Hiss Golden Messenger plays hometown shows, plus 4 more concerts to check out
This story was updated Jan. 8, at 12:15 p.m.
There are some can’t-miss shows this week. Take a look.
Hiss Golden Messenger
The details: Jan. 10 and 11, 8 p.m. Cat’s Cradle. 300 E. Main St., Carrboro. Tickets start at $25. 919-967-9053 or catscradle.com. Lilly Hiatt will open.
Depression and despair aren’t essential to making great music but for some singer-songwriters, it doesn’t hurt. M.C. Taylor, frontman of Hiss Golden Messenger, wrote the powerful and poignant “Terms of Surrender” after his father had a heart attack.
The Durham-based singer-songwriter told Rolling Stone he wasn’t just moved by this “turbulent time.” He was also moved by psychedelics. Taylor went old school for creativity and consumed some mushrooms.
“It was dusk and it was really gold and still,” Taylor told Rolling Stone in September. “I could just hear the wind and the evening birds, and there was not another soul around. But then, out of the corner of my ear, I heard the faint sound of voices, kids laughing and playing.

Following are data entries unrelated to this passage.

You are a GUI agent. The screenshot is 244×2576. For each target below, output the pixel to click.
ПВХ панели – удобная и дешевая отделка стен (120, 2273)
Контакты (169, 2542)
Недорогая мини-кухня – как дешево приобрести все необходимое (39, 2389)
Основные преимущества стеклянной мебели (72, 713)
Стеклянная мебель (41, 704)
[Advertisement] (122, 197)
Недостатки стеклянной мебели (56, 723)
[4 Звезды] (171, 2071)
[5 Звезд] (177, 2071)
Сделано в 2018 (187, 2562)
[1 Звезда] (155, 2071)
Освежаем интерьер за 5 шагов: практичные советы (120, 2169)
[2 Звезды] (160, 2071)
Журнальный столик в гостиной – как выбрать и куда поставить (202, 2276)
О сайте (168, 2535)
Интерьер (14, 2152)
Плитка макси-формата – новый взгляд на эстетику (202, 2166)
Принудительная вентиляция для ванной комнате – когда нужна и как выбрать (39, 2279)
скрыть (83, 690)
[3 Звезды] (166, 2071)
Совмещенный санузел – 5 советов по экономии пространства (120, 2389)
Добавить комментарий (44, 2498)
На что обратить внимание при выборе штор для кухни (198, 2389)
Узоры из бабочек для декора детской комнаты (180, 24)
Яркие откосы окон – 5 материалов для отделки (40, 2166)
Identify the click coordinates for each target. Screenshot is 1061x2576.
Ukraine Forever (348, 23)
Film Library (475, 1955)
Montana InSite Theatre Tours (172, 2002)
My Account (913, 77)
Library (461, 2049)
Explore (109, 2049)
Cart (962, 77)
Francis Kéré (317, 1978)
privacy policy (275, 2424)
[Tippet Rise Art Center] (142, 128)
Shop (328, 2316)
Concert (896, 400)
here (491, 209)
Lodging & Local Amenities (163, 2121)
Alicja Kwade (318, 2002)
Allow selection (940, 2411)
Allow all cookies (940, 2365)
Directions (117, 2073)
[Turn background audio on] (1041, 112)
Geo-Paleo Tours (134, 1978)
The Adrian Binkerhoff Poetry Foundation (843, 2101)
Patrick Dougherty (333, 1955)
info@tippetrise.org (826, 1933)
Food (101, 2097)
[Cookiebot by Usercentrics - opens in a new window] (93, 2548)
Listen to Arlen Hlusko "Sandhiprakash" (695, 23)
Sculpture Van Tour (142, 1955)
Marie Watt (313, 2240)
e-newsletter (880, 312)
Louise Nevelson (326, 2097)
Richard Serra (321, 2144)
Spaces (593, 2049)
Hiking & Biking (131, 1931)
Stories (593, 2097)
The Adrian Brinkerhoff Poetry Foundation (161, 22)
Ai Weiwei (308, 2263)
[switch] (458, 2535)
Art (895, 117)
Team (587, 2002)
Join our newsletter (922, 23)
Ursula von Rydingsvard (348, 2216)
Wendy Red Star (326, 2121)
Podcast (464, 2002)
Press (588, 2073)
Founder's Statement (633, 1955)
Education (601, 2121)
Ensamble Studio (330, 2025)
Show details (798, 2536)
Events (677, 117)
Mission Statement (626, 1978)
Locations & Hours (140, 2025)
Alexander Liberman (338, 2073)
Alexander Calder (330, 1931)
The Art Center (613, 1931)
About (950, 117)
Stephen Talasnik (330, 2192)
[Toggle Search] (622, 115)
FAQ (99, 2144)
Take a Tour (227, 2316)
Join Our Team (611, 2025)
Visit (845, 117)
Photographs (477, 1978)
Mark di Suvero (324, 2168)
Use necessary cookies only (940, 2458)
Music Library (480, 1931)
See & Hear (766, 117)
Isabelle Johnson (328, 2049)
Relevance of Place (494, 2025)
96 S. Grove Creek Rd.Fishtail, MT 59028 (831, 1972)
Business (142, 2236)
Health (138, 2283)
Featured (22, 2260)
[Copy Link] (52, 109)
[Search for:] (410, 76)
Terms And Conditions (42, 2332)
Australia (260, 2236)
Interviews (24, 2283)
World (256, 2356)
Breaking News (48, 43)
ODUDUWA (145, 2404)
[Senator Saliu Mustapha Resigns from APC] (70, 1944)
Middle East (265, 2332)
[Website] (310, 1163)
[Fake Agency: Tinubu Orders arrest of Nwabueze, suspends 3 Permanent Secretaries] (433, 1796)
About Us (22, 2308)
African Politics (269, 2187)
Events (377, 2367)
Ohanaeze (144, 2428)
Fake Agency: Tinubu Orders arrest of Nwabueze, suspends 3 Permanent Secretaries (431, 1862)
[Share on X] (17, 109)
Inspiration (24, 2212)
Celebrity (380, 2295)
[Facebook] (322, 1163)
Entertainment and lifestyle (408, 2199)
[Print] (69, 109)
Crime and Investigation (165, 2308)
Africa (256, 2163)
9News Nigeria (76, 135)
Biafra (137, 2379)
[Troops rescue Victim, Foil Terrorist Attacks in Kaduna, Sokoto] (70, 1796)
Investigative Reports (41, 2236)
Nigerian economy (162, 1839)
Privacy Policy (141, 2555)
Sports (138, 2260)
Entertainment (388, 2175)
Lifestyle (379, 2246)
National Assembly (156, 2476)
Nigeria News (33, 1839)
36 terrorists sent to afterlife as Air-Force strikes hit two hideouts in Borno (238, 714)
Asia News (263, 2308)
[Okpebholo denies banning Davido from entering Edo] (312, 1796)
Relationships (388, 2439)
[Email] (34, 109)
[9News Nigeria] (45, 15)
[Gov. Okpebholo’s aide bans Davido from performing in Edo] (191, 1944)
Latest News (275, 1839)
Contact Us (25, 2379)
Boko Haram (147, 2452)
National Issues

I thought I was tripping. I mean, I was tripping but I thought that maybe I was tripping even harder.
“But then I realized that the property I was on was abutting this other piece of property that I couldn’t see. There must have been a family out doing their thing. For that minute or two, when I was just standing on this hillside in Virginia, completely alone and hearing these voices, and laughter, it was really beautiful, actually.”
Grace Potter
The details: Jan. 16, 8 p.m. The Ritz, 2820 Industrial Drive, Raleigh. Tickets start at $36. 919-424-1400 or ritzraleigh.com
“Daylight,” the latest album by the sultry singer-songwriter, was inspired by a new beginning: after the end of Potter’s marriage and her group, the Nocturnals.
“After the dissolving of my band and my marriage, I found myself in the position of being completely alone and really isolated from everything that I had built my career on, which was my band,” Potter told Shape.com.
“It was a very divisive experience, but from the ashes of the destruction that I had sort of created or manifested somehow, came the most incredible reaffirmation of my life and who I wanted to be as an embodied woman in the world,” she said. “I was able to step out of the traumatic parts of all that and into a position of really understanding myself and claiming the gifts I have and the things I’ve worked for in a way that I never felt confident enough to do before. So I just sort of stepped out of the shadow of that experience. And that’s really what this whole record, ‘Daylight,’ is about.”
The Disco Biscuits
The details: Jan. 15, 8 p.m. The Ritz. Tickets start at $40.50
There’s no band quite like the Disco Biscuits, who combines jazz, rock, techno, blues and classical. The group is comprised of a bunch of Ivy Leaguers, who met while attending the University of Pennsylvania. The members of the act could have entered a number of fields but chose music.
Keyboardist Aron Manger says he knew early on that he wanted to avoid the corporate life, so he became a musician. He recalls a pivotal moment he had as a teenager performing at a party.
“I’m just this 16-year-old kid playing jazz at this event, and an accountant comes up to me and says, ‘You’re lucky,’” Manger says while calling from his suburban Philadelphia home. “‘You get paid to do what you love. I dread waking up every day of my life.’ The guy was incredibly unhappy. It gave me perspective. I didn’t want to end up with a miserable job and a miserable life.”
Magic City Hippies
The details: Jan. 11, 8 p.m. Motorco Music Hall, 723 Rigsbee Ave., Durham. Tickets start at $17.50. 919-901-0875 or motorcomusic.com
Miami’s Magic City Happies will deliver its amalgam of funk, soul, pop and hip-hop.
George Willborn
The details: Jan. 10, 7:30 p.m. and 10 p.m., Goodnights, 861 W. Morgan St., Raleigh. Tickets start at $21. 919-828-5233 or goodnightscomedy.com
The comic, who has appeared in such films as “Chi-Raq” and “Love Relations,” is at his best in the moment.